● WORK ORDER
After locating the line that holds "Tema (424, 172)", output it and all following lines word for word, stopping only at the end of the data.
◆ ◆ ◆ ◆
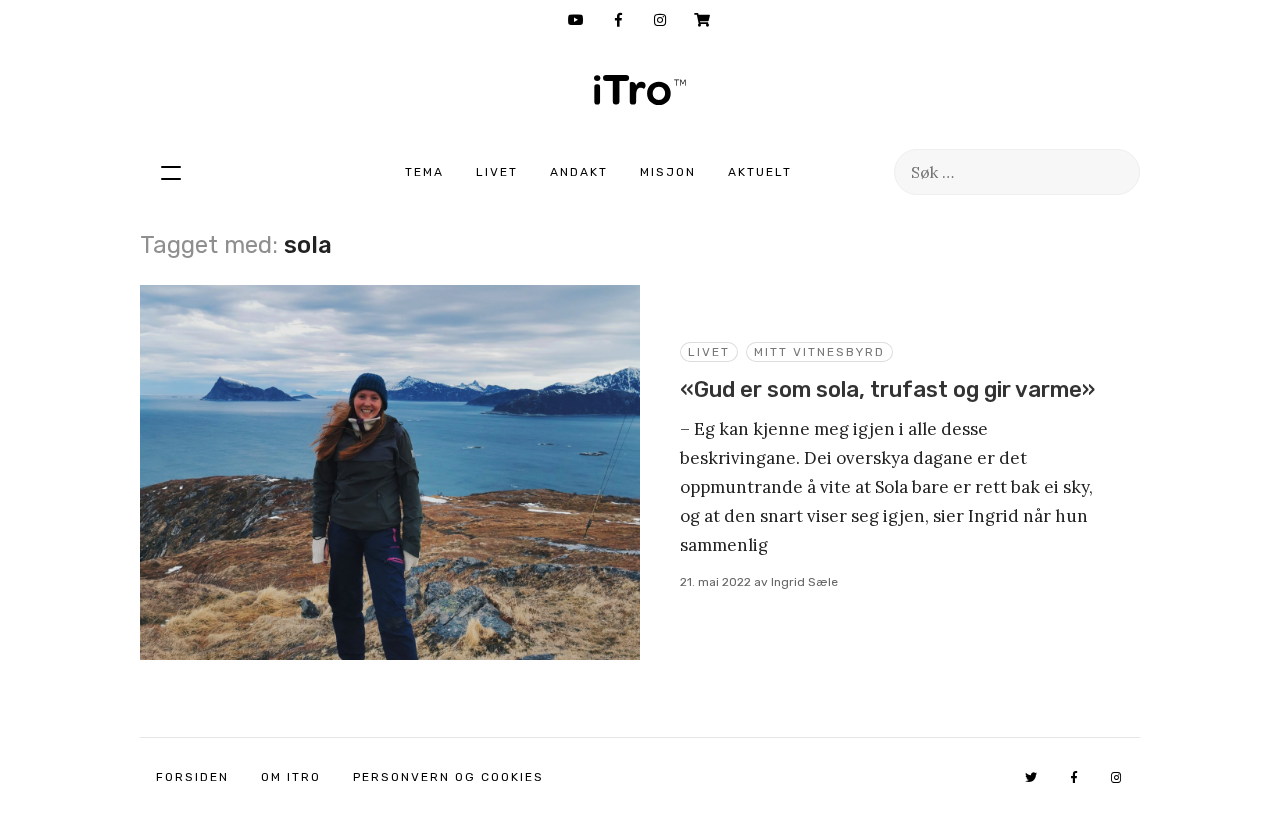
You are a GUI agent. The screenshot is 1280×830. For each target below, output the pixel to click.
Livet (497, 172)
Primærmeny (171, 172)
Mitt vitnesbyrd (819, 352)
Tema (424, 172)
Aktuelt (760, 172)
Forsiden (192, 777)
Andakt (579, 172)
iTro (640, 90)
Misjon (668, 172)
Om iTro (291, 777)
◆ ◆ ◆ ◆
● ANSWER TO THE EXERCISE
Tema (424, 172)
Aktuelt (760, 172)
Forsiden (192, 777)
Andakt (579, 172)
iTro (640, 90)
Misjon (668, 172)
Om iTro (291, 777)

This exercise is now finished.